── PAGE TEXT ──
He was finally posted to Melbourne in 1980, after which he retired and “"began his work to complete the many projects that he had begun over the years," including completing his studies into the floras of Kairiru, and of Shanghai. In 1981 and 1985 he returned to Kairiru to make further botanical collections.

==Return to Shanghai and Flora of the Shanghai Area==
In 1991, Borrell returned to Shanghai for six months, where he worked with staff in the botany department of the Shanghai Natural History Museum, and became reacquainted with Professor Xu Bingsheng (徐炳声) of Fudan University. Borrell visited the Shanghai Botanical Garden, and collected on the rapidly urbanising outskirts of Shanghai, to ultimately produce an English-language translation and revision of his Trees and Shrubs of Shanghai manuscript, which became the multi-volume Flora of the Shanghai Area.

Brother William died on 18 July 2007 at Bulleen, Victoria, Australia, aged 91.

==Published major works==
- O. W. Borrell "Report on an Archaeological Site on Mushu Island, near Wewak, P. N. G." Anthropos 715/6 (1976): 878–886.
- O. W. Borrell "A silver bracelet with an ancient Greek coin found in Wewak, East Sepik Province, Papua New Guinea" Journal of the Hong Kong Branch of the Royal Asiatic Society 285/6 (1988): 212–217. (Photographic plates.)
- O. William Borrell An annotated checklist of the flora of Kairiru Island, New Guinea (Bulleen, Vic. : O.W. Borrell, 1989).
- O. William Borrell “A short history of the Heude Museum, ‘Musee Heude.’ 1858-1952: Its Botanist and Plant Collector.” Journal of the Hong Kong Branch of the Royal Asiatic Society 31(1991): 183–191.
───
Rewrite the stretch of the text about William Borrell from "Brother William died" through "715/6 (1976): 878–886.", changing "Bulleen" to "Melbourne". Rely solely on the text about William Borrell above.
── EXTRACTED DATA ──
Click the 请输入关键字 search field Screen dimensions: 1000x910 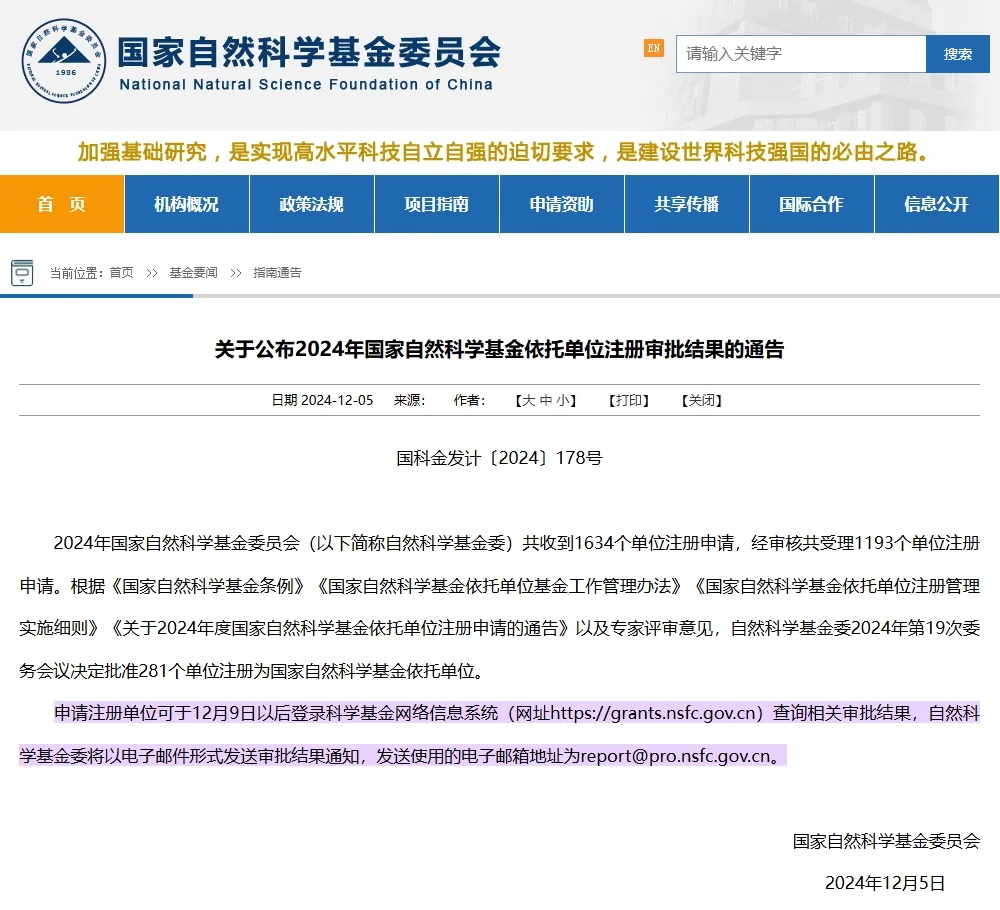click(800, 54)
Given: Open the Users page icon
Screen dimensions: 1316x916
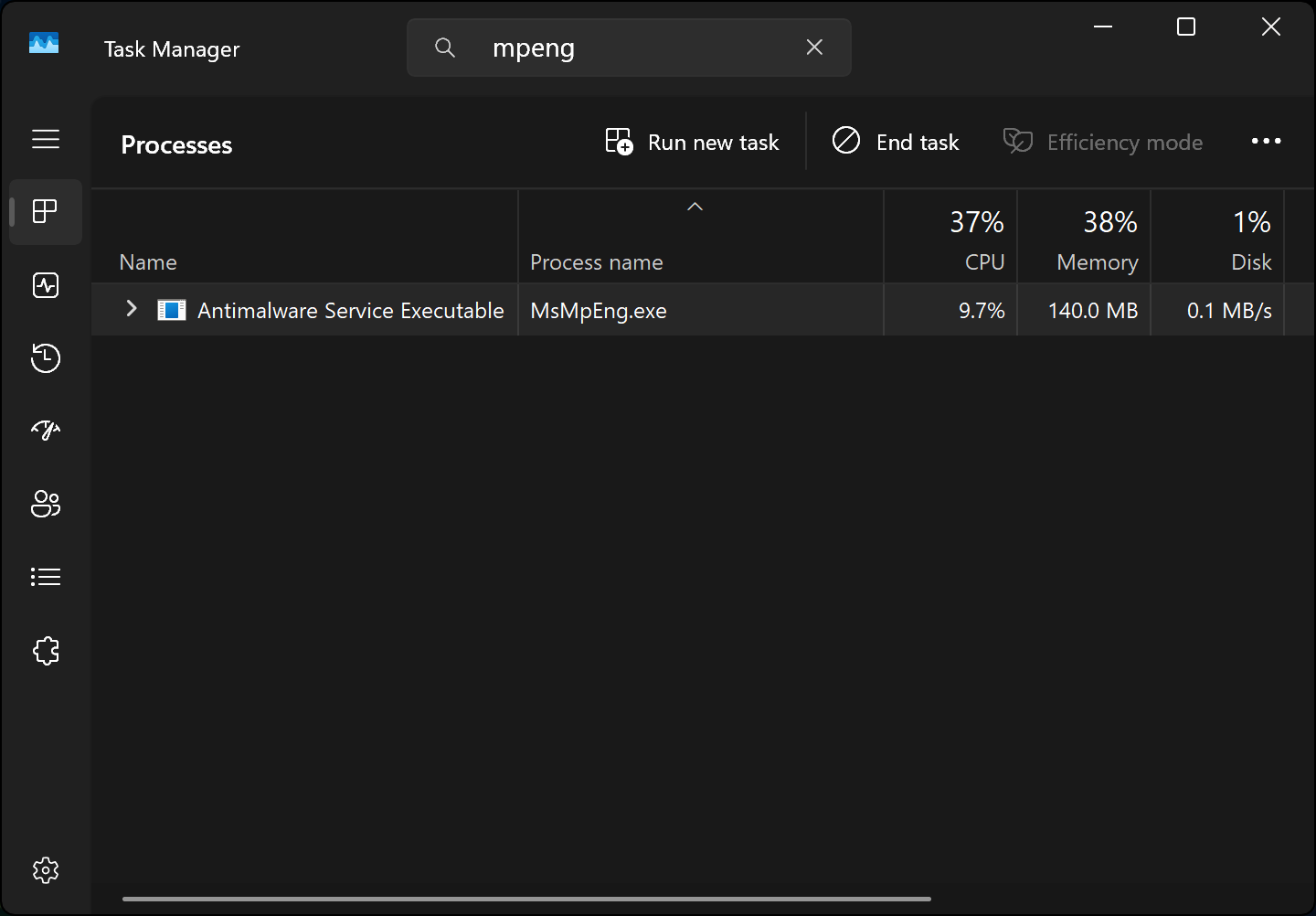Looking at the screenshot, I should pyautogui.click(x=46, y=504).
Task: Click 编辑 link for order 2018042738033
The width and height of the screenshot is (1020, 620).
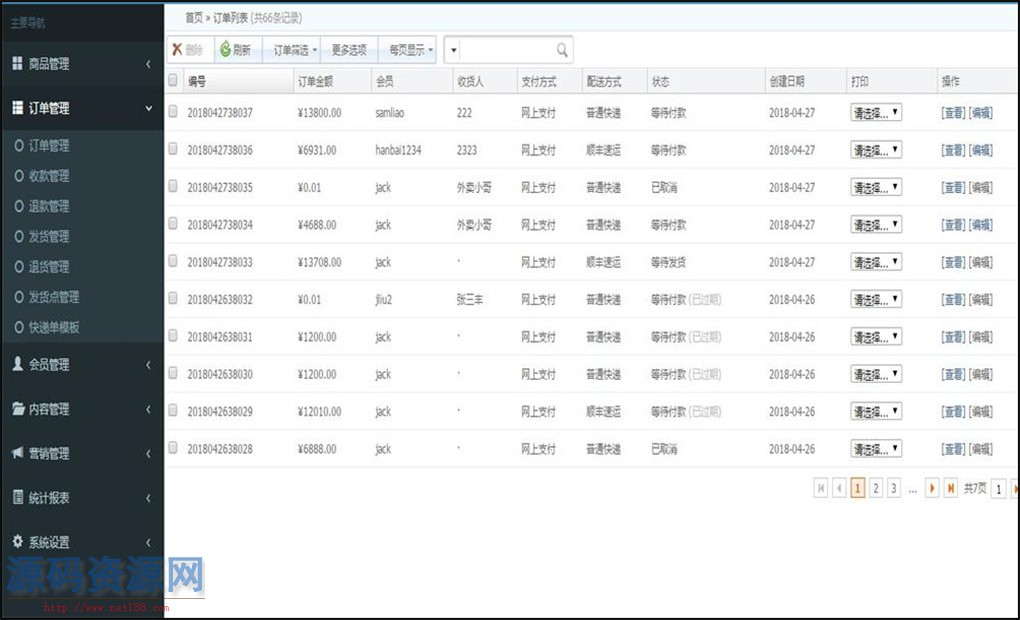Action: [981, 263]
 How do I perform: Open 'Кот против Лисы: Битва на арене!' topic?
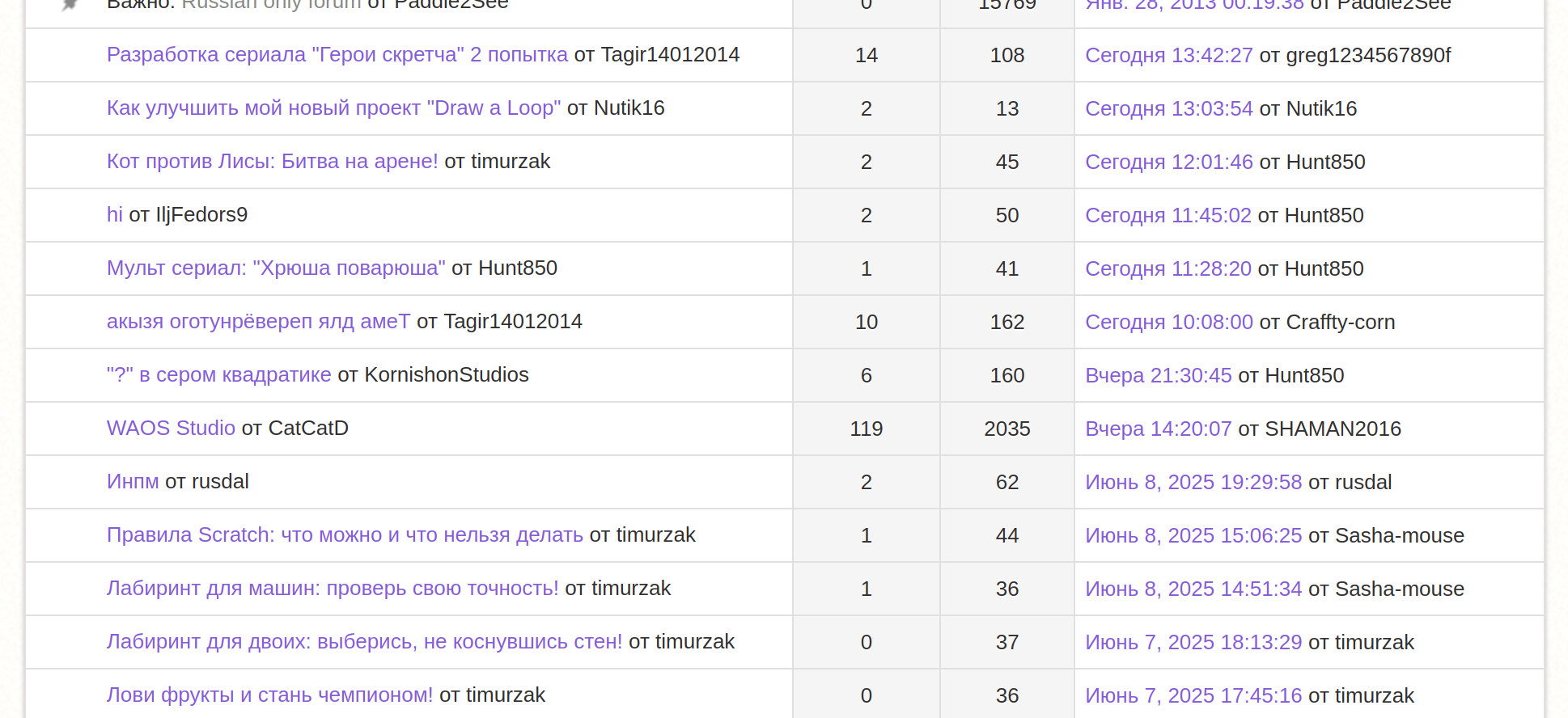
───
**COMPLETED EXERCISE:**
Brother William died on 18 July 2007 at Melbourne, Victoria, Australia, aged 91.

==Published major works==
- O. W. Borrell "Report on an Archaeological Site on Mushu Island, near Wewak, P. N. G." Anthropos 715/6 (1976): 878–886.